Avicii, born Tim Bergling, rose to prominence in 2011 with the single Levels, went on to release hits including Wake Me Up, and put out the albums True and Stories before his death in 2018.
His third album, Tim, was released posthumously in 2019.
Avicii earned two Grammy nominations across his career and, in 2012, became the first DJ to headline New York’s Radio City Music Hall.
The estate is connected to the Tim Bergling Foundation, the mental-health organization the artist’s parents, Klas Bergling and Anki Lidén, founded a year after his death.
The same 2022 partnership also produced the Avicii Experience, an interactive tribute museum that opened in Stockholm in February that year.

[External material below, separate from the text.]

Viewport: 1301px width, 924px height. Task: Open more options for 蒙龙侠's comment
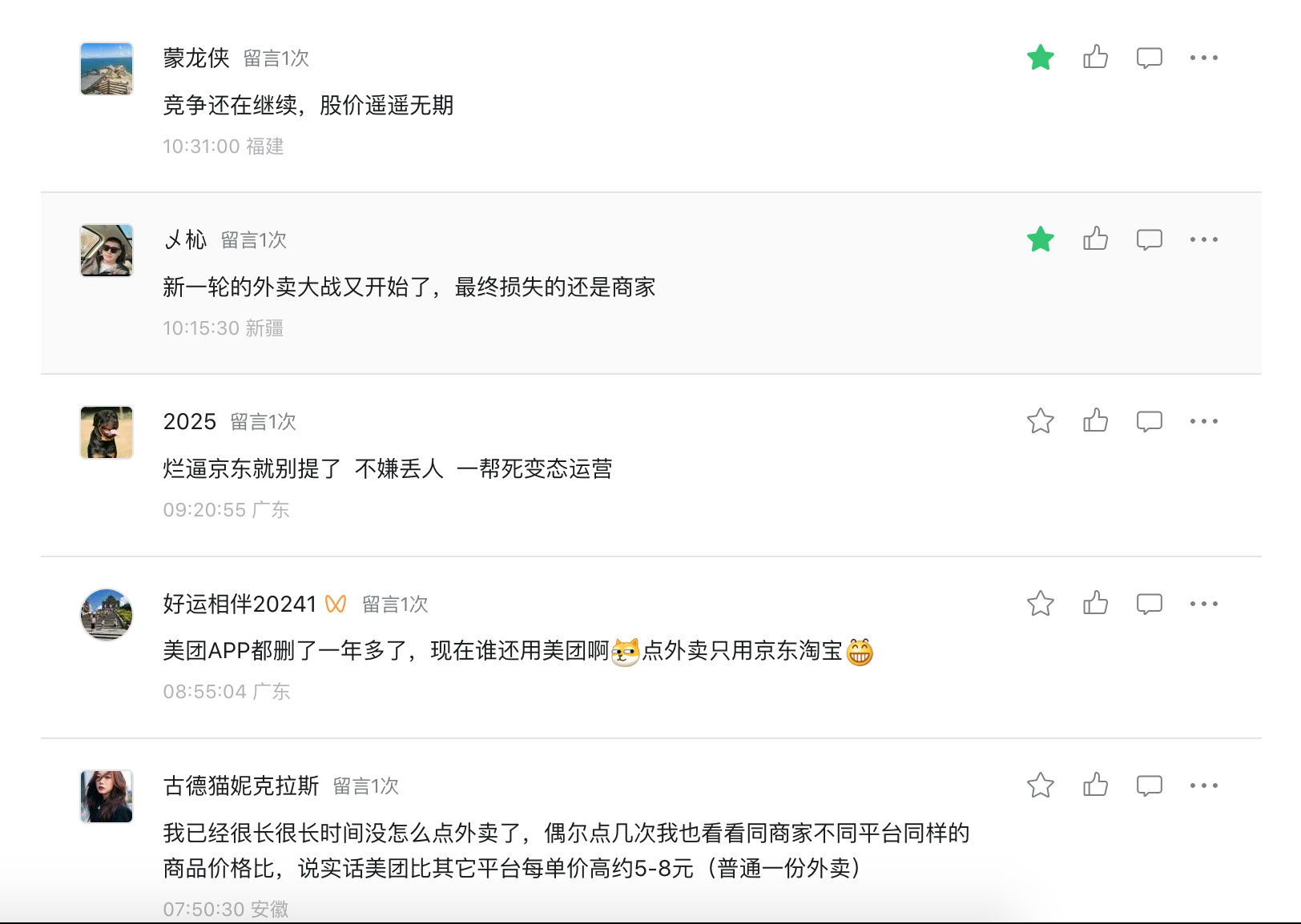[1203, 58]
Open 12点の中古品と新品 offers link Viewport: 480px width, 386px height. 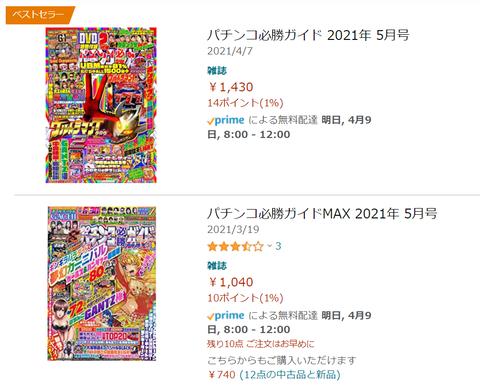(x=290, y=375)
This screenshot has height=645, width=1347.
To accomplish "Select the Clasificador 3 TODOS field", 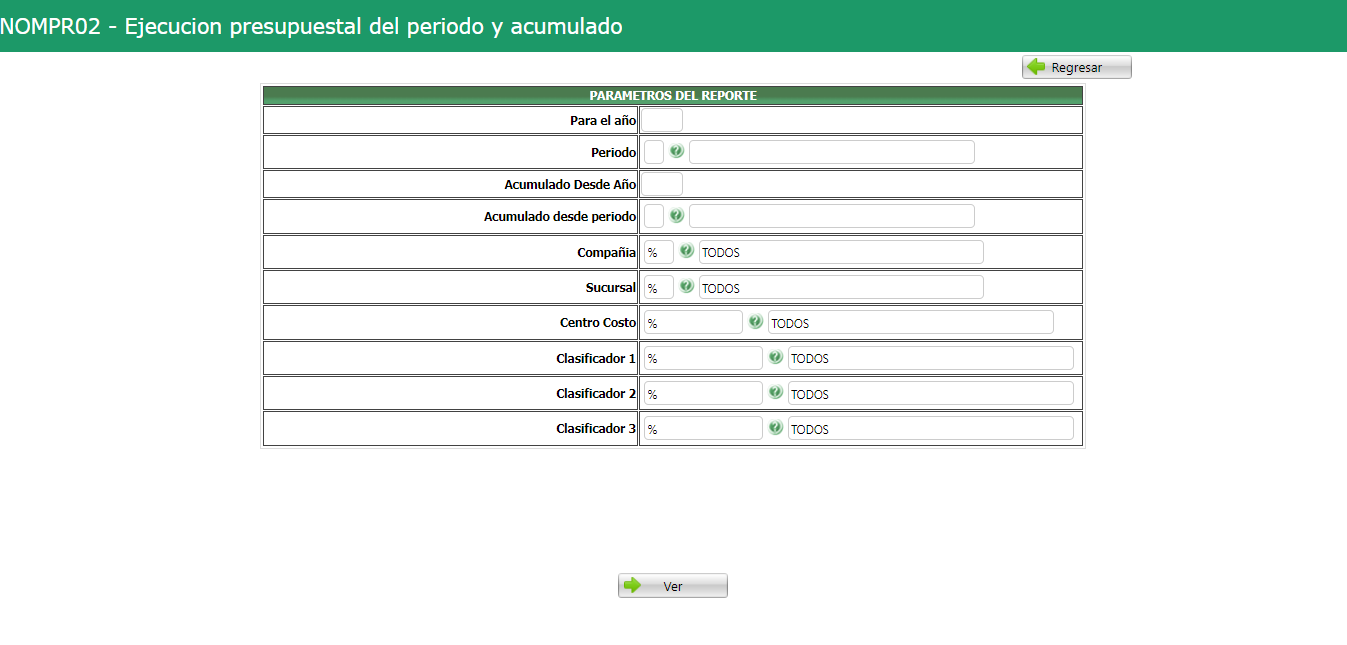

The launch extends Pophouse‘s strategy of building fan-facing experiences around the catalogs it owns, rather than holding them passively.
The firm closed a debut fund of more than EUR €1.2 billion (USD $1.3 billion) in 2025 to buy music catalogs and intellectual property.
It has since continued to add catalogs, acquiring a stake in Iron Maiden‘s music rights and name, image and likeness on Tuesday (July 14), and a majority stake in Tina Turner‘s music interests in March, in a deal with BMG.
Pophouse has taken a similar approach with KISS.
After acquiring the band’s catalog, it relaunched their official fan club, the KISS Army, and assembled a panel of its biggest fans.
“We interviewed them because the KISS Army is very important,” Pophouse’s then-CEO Per Sundin told MBW.
Iron Maiden, too, has run its own official fan club, the IMFC, for decades.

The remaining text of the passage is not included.